_Instructions_
a) In the commentary, list every person named in the paragraph that begins "President Trump contends".
b) Swap "report" for "findings" and write out everything in the commentary from "There is another" down to "may be indicted.".
c) According to the commentary, how much assistance did former Vice President Biden admit he threatened to withhold from the Ukrainian government?

_Document extract_
President Trump contends that there was nothing wrong with asking President Zelensky, who ran on an anti-corruption platform, and his government to cooperate with that investigation, since rumors were rampant that Ukraine may also have attempted to interfere in our election. Further, Trump argues that he did not pressure Zelensky, and that former Vice President Biden has admitted that he threatened to withhold $1 billion in assistance from the Ukrainian government unless Viktor Shokin—a Ukrainian prosecutor who has said he was investigating an energy company that had just appointed Hunter Biden to its Board and was paying Biden $50,000 per month – was fired, which he was.
There is another aspect to this, for the Democrats this is not only an offensive maneuver, it is a defensive maneuver. They know that Department of Justice Inspector General Michael Horowitz is going to be issuing his report about potential abuse of the Foreign Intelligence Surveillance Act. They also know that John Durham, the U.S. Attorney in Connecticut who has been tasked by General Barr to investigate the origins of Operation Crossfire Hurricane, the investigation against the Trump Campaign for possible “collusion” with Russia to interfere in the 2016 election, will soon be issuing his own report and that individuals may be indicted.
That is why some Democrats are also criticizing Trump’s request, for example, to the Australian Prime Minister for assistance with Durham’s probe; they want to conflate all these messages to plant in the public’s mind that all such requests for assistance are improper – a preposterous proposition. This is also why former Attorney General Eric Holder, who is carrying a lot of water for the Democrats, said that Barr is “paying a price” and suggesting that “he's acting as the president's lawyer as opposed to the attorney general, and then it has a negative impact on the Justice Department as well.” In short, the Democrats are looking to damage Barr’s reputation and take the sting out of what they must suspect will be a bad series of stories that are about to break.

_Item position material_
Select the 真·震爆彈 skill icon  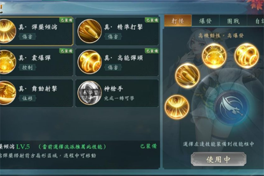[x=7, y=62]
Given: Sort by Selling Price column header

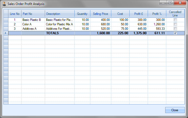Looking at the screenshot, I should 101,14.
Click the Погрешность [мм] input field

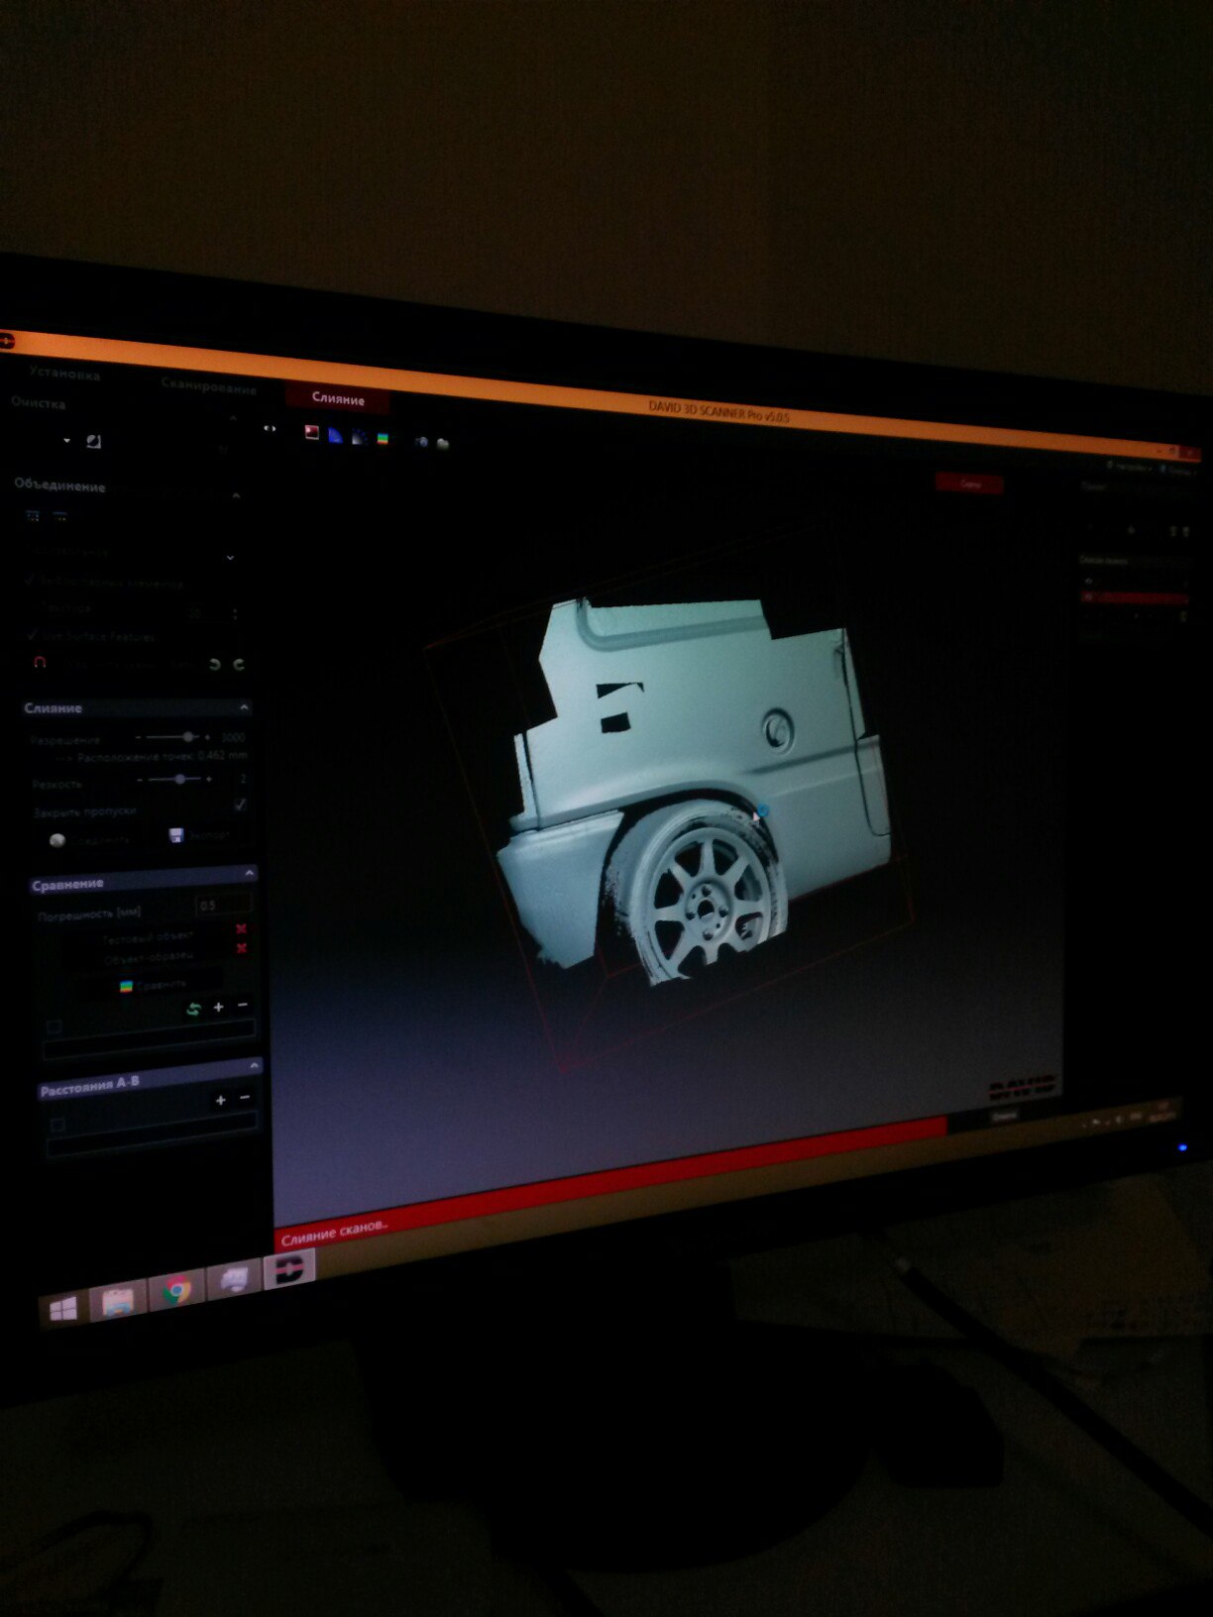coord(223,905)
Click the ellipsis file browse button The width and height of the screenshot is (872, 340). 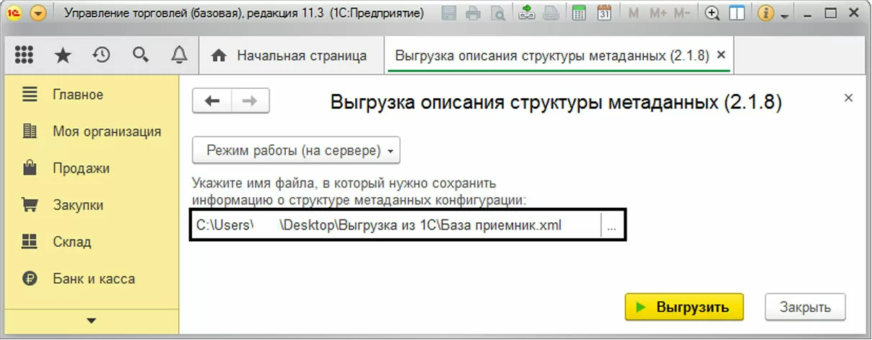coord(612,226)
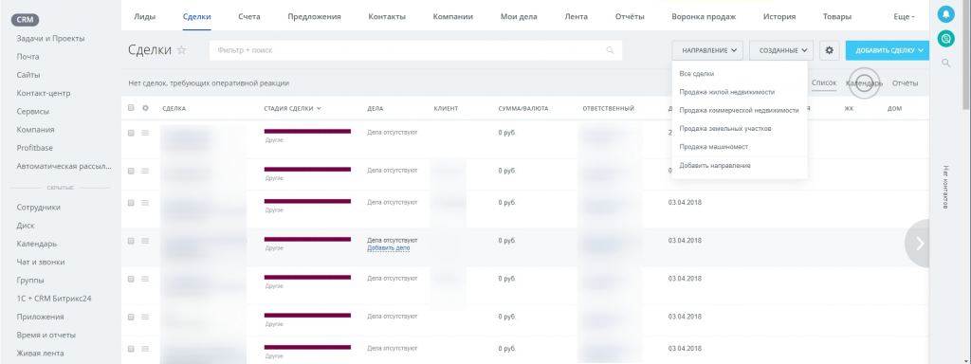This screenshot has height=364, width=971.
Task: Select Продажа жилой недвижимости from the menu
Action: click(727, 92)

_Solutions to each task_
a) President Trump, President Zelensky, former Vice President Biden, Viktor Shokin, Hunter Biden

b)
There is another aspect to this, for the Democrats this is not only an offensive maneuver, it is a defensive maneuver. They know that Department of Justice Inspector General Michael Horowitz is going to be issuing his findings about potential abuse of the Foreign Intelligence Surveillance Act. They also know that John Durham, the U.S. Attorney in Connecticut who has been tasked by General Barr to investigate the origins of Operation Crossfire Hurricane, the investigation against the Trump Campaign for possible “collusion” with Russia to interfere in the 2016 election, will soon be issuing his own findings and that individuals may be indicted.

c) $1 billion